State and local governments are no longer debating whether to modernize. They are committed to it through published strategic plans, dedicated funding programs and phased implementation roadmaps that extend through the end of this decade.
The mandate is real. So is the gap between what these plans require and what many IT organizations can realistically execute today.
Across state IT strategic plans published in recent years, three priorities appear consistently regardless of geography, size or political leadership.
Visibility and data integrity come first.
Almost every plan identifies a reliable enterprise data inventory as a foundational requirement. The reasoning is simple. You cannot share data across agencies, govern AI responsibly or modernize legacy systems if you do not know what assets exist today. Trusted, accurate data is the starting point for everything that follows.
Responsible AI adoption requires governance.
State leaders are optimistic about AI, but most plans do not treat AI as a standalone initiative. The common approach is governance first: establish policies, define accountability and build strong data foundations before scaling AI programs. AI adoption must be supported by clear ownership and effective oversight.
Modernization requires retiring legacy systems.
Whether the goal is reducing technical debt, replacing outdated systems or accelerating modernization, the objective remains the same: move from aging infrastructure to secure, scalable platforms. Most plans approach this as a multi-year journey that starts with foundational capabilities and progresses toward integrated digital services.
These priorities are not theoretical. They depend on effective IT Asset Management (ITAM) and SaaS Management.
Every strategic plan describes a future state. Few address the reality of the current environment.
For many government IT organizations, software estates are fragmented across agencies and departments. SaaS applications have proliferated faster than procurement teams can track them. Legacy systems continue to support critical services without a clear retirement plan. Vendor contracts renew automatically because ownership is unclear. Meanwhile, AI tools are entering environments through browser extensions, embedded SaaS features and freemium applications with little oversight.
This is the operational challenge many modernization plans overlook.
Organizations know where they want to go. They often lack a complete understanding of what they have today, who owns it and what it costs.
You cannot retire systems you do not understand. You cannot govern AI tools that are not in your inventory. You cannot measure modernization success without reliable baseline data.
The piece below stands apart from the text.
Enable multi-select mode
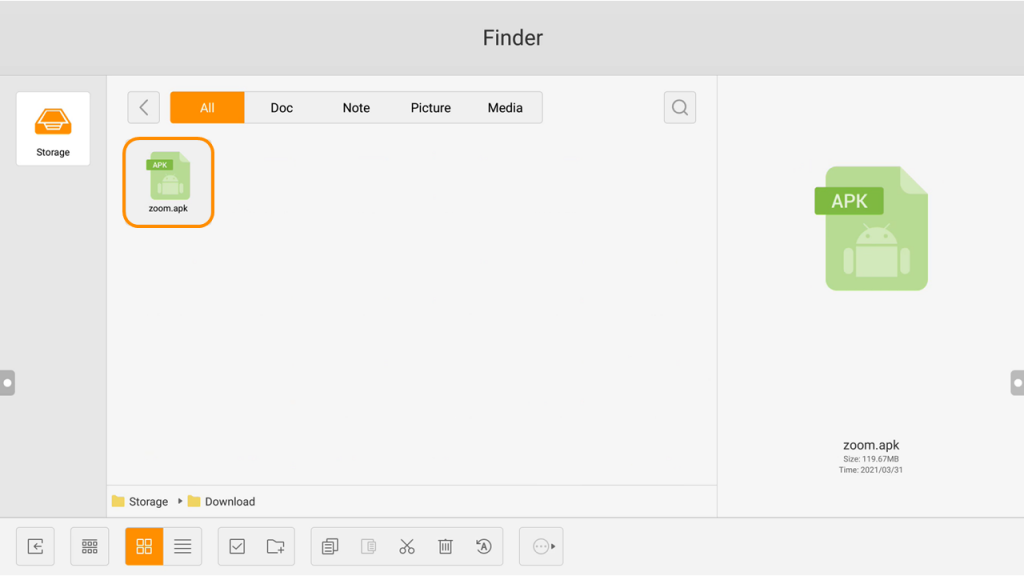Viewport: 1024px width, 576px height. 236,546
IT Asset Management provides the operational foundation that turns modernization strategy into action.
For legacy modernization
ITAM gives you visibility into your software estate, including what is installed, what is actively used, what is approaching end-of-life and what creates compliance risk. This information helps IT leaders prioritize modernization efforts based on facts rather than assumptions.
For AI governance
Shadow AI is already present in most organizations. Employees are using browser-based AI tools, activating AI features within SaaS platforms and experimenting with personal AI accounts. ITAM extends existing discovery, inventory and ownership processes to include AI tools as a managed asset category.
For data integrity
Many state modernization plans call for enterprise-wide data inventories. ITAM helps create and maintain that inventory across hardware, software, SaaS and cloud environments, ensuring data remains accurate as the environment evolves.
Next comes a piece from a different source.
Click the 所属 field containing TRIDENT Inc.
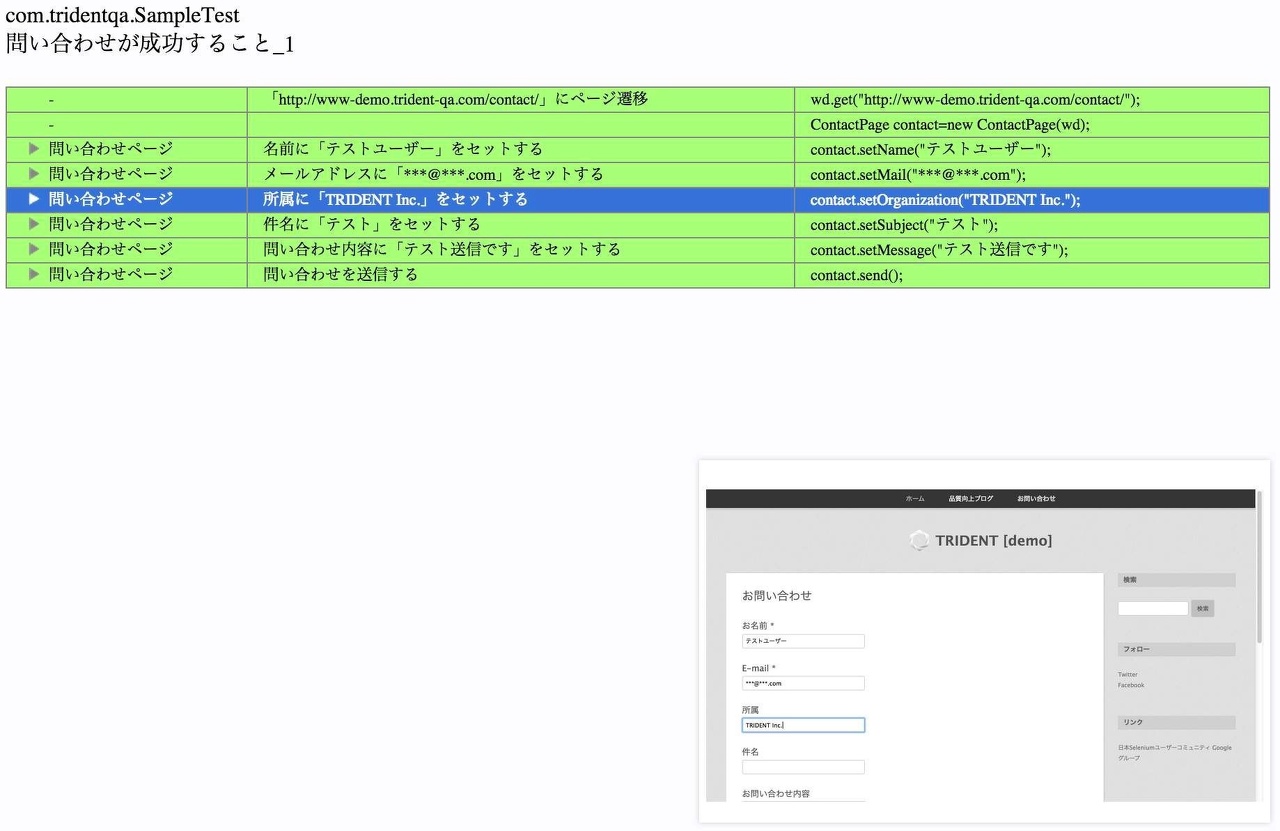The image size is (1280, 831). coord(803,725)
For SaaS spend optimization
Modernization requires investment. SaaS Management helps identify unused licenses, redundant applications and subscriptions that renew without review. The savings generated can often be redirected toward strategic modernization initiatives.
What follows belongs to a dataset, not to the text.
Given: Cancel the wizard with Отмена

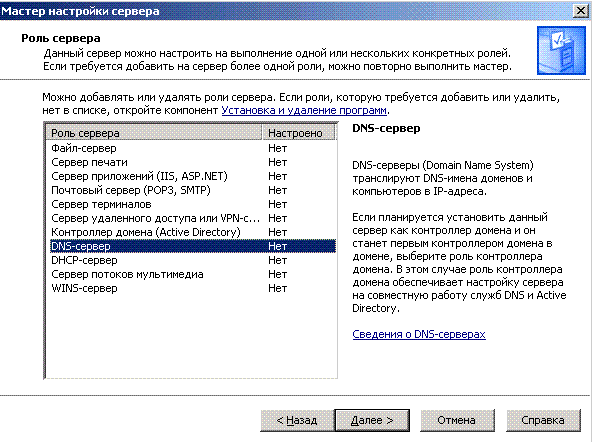Looking at the screenshot, I should tap(457, 420).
State IT modernization plans describe transformation. Transformation happens through a series of maturity steps.
Phase one: Visibility
Establish automated asset discovery, software inventories and shadow IT detection across on-premises, SaaS and cloud environments. This creates the data foundation every modernization initiative depends on.
Phase two: Governance
Implement approval workflows, compliance controls, spend management processes and AI ownership models. This is where governance frameworks move from policy to practice.
Phase three: Modernization
Use the visibility and governance foundation to make informed decisions about application retirement, cloud migration, consolidation and future investments.
Each phase builds on the previous one. Visibility enables governance. Governance enables modernization.
The advantage is that organizations do not need to wait years to demonstrate value. Visibility alone can deliver measurable outcomes through improved audit readiness, reduced shadow IT and SaaS spend optimization.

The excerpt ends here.